[Material supplied]
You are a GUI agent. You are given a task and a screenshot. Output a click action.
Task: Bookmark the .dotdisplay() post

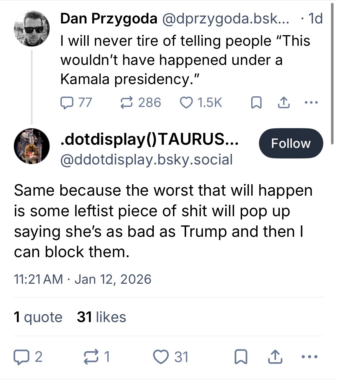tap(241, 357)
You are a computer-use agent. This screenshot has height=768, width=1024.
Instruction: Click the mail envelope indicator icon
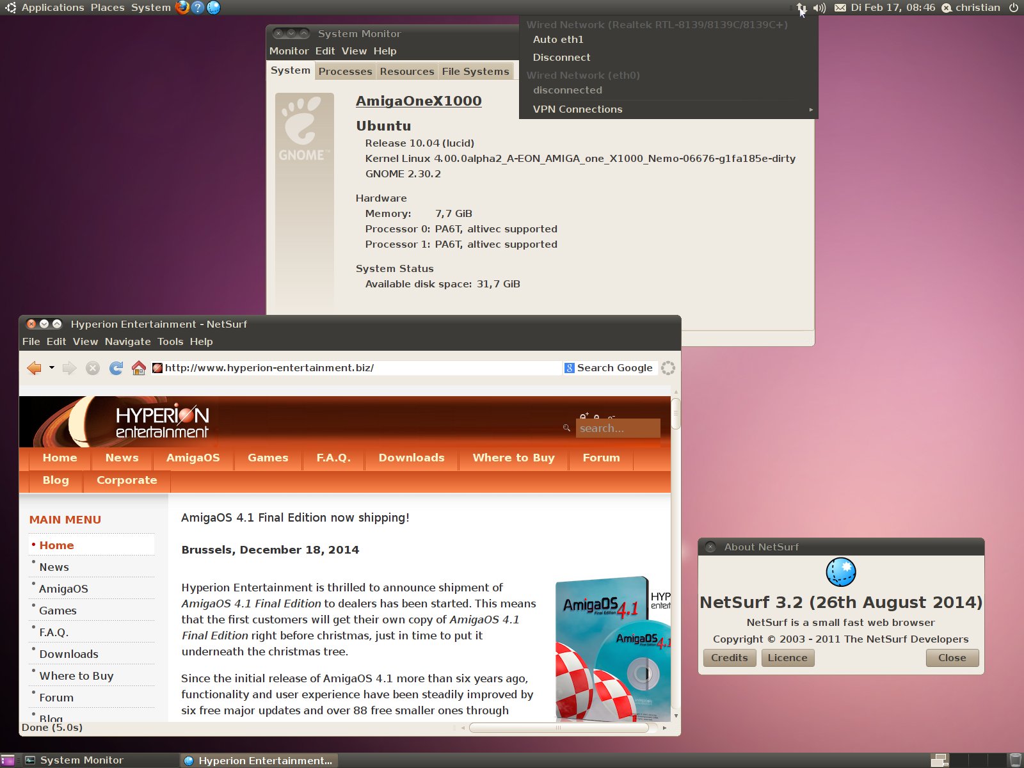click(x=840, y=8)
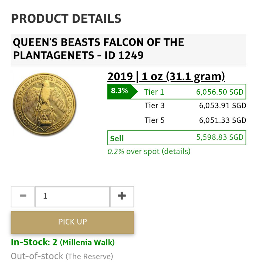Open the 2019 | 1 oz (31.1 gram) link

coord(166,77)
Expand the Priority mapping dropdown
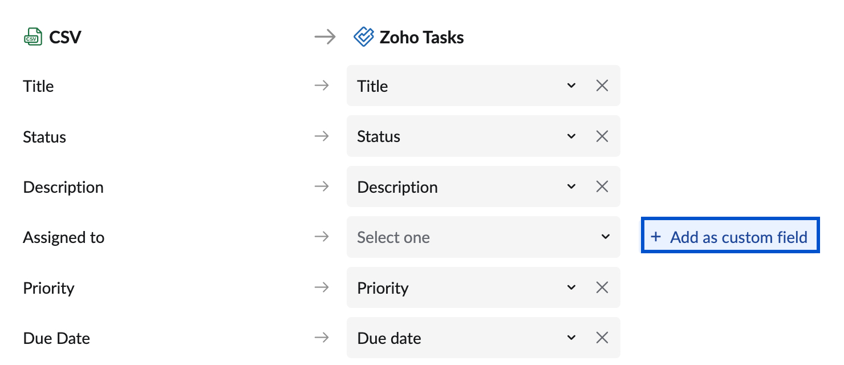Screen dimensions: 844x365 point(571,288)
[/Material supplied]
Task description:
Images stay out; everything else in the records must be given again exactly.

Result:
You are a GUI agent. You are given a task and a screenshot. Output a click action.
Task: Bookmark the .dotdisplay() post

tap(241, 357)
You are a computer-use agent. This screenshot has height=768, width=1024.
Instruction: Click the mail envelope indicator icon
click(x=840, y=8)
Open the 2019 | 1 oz (31.1 gram) link

coord(166,77)
Expand the Priority mapping dropdown
Screen dimensions: 844x365 point(571,288)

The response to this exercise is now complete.